Loop-mediated isothermal amplification and silver nanoplates allow for single copy detection of MRSA
Accurate testing for infectious diseases has long been a focus for both researchers and medical professionals. Whether in a pandemic or delivering routine care to remote locations, access to quick and efficient diagnostic tests is the first step to treatment. Ideally such tests are inexpensive and do not require the use of special instruments, yet maintain the high accuracy and sensitivity of more complex lab-based tests.

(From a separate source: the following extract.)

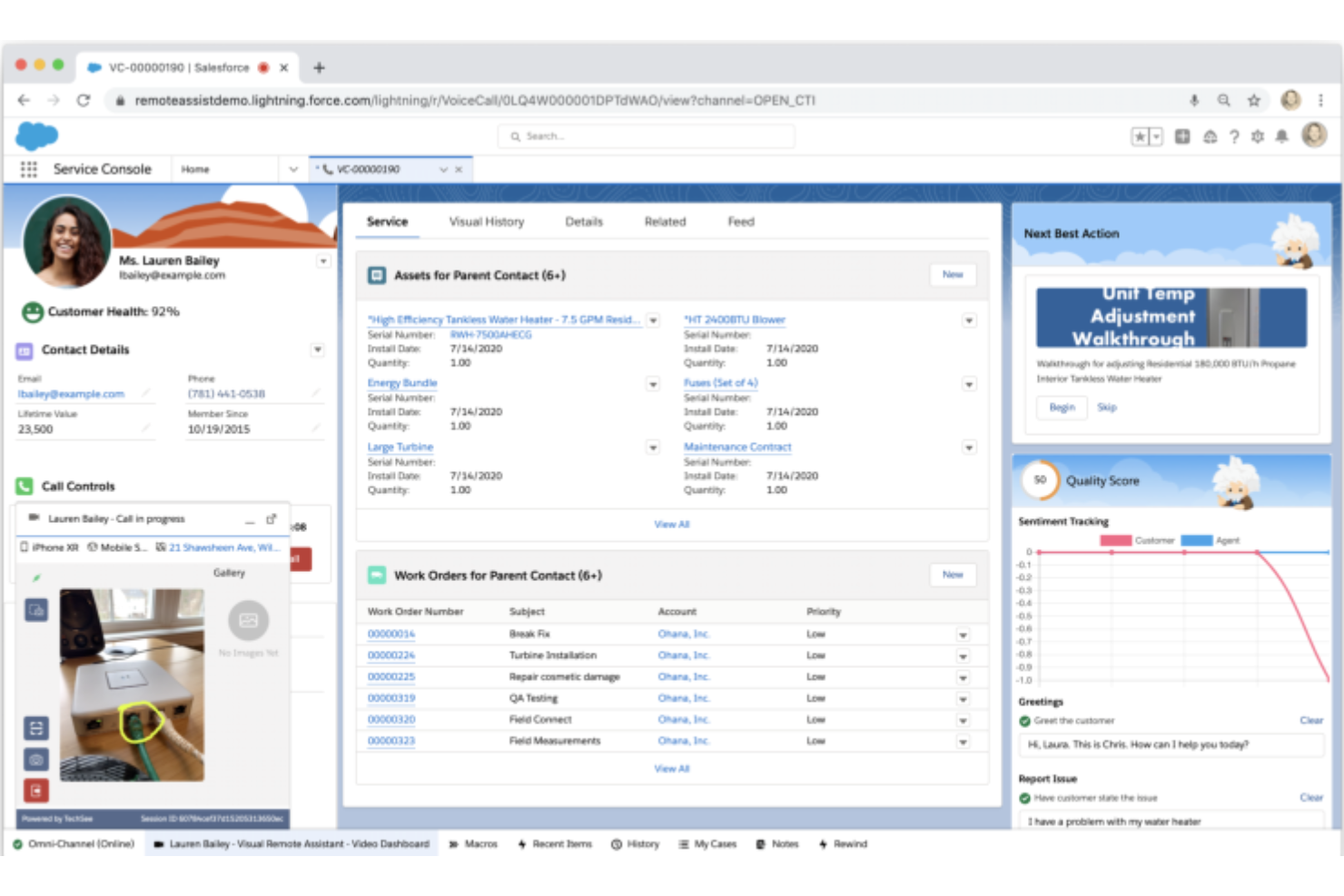The image size is (1344, 896).
Task: Open the Salesforce notifications bell icon
Action: pos(1282,136)
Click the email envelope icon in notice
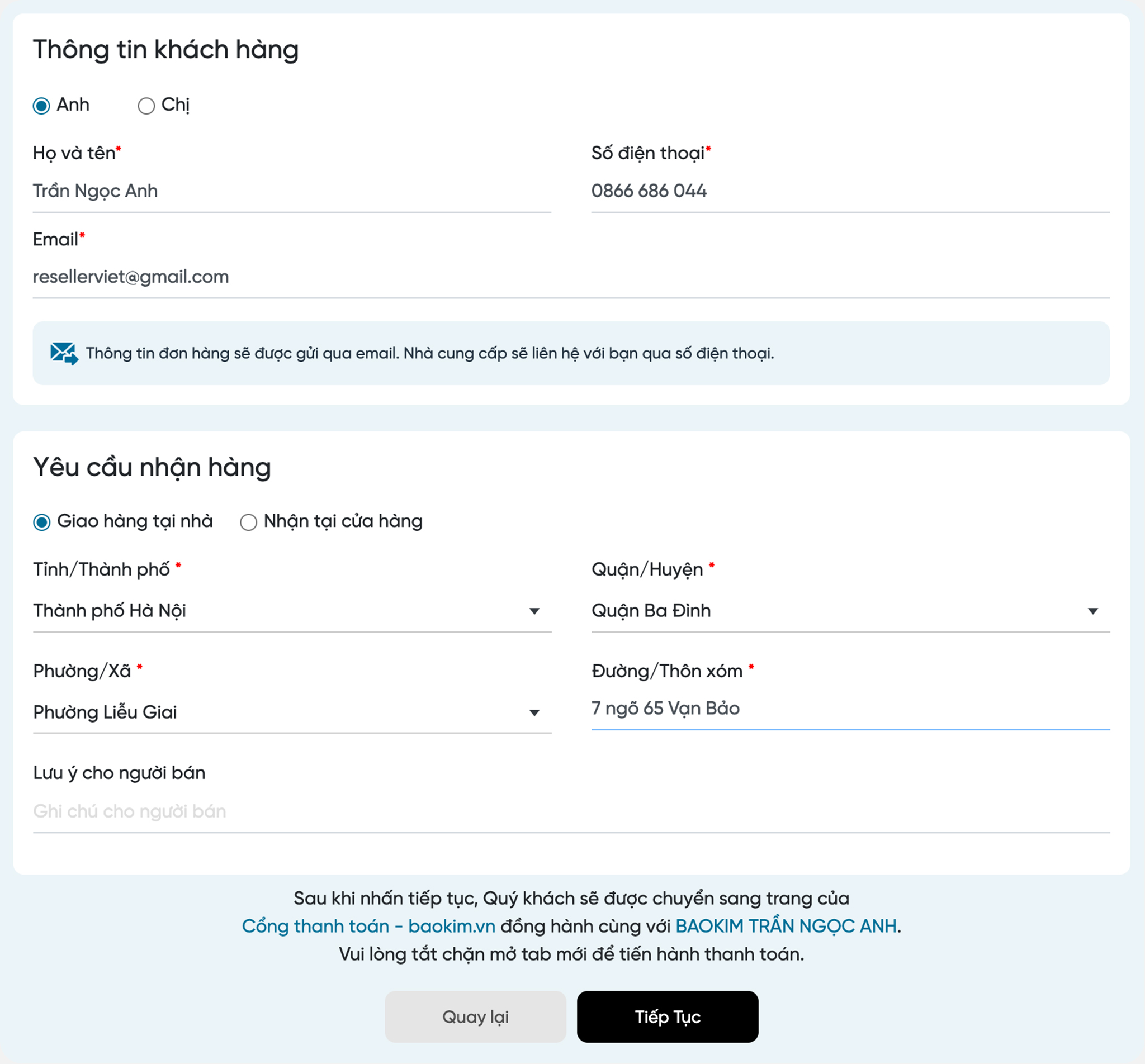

Akkapol Suea-Ngam and colleagues from the de Mello Group and Chulalongkorn University have made such a test using a new gene-detecting colorimetric strategy. Significantly, the team were able to detect the presence of DNA from methicillin-resistant Staphylococcus aureus (MRSA), the antimicrobial resistant bacterium responsible for MRSA infections. The test relies on loop-mediated isothermal amplification (LAMP) of the DNA, a technique which allows for efficient target amplification without the need for multiple thermal cycles. DNA amplification was combined with a silver nanoplate/sodium bromide system detection system. Upon exposure to the bromide salt, silver nanoplates change their geometry, and thus their color. However, if present the amplified MRSA DNA acts as a protecting layer on the silver plates and inhibits the color change. This entire system is patterned onto a simple cellulose substrate for easy and inexpensive manufacture.
The test results can be read out two different ways; either using a smartphone camera for a quantitative readout or visually for a qualitative assessment of the presence of MRSA DNA. Importantly, the authors note that this system can be modified to detect any DNA target by simply switching the LAMP primers.
The ease of use, sensitivity and flexibility of this system directly address the needs of healthcare professionals in performing rapid point-of-care diagnostic testing.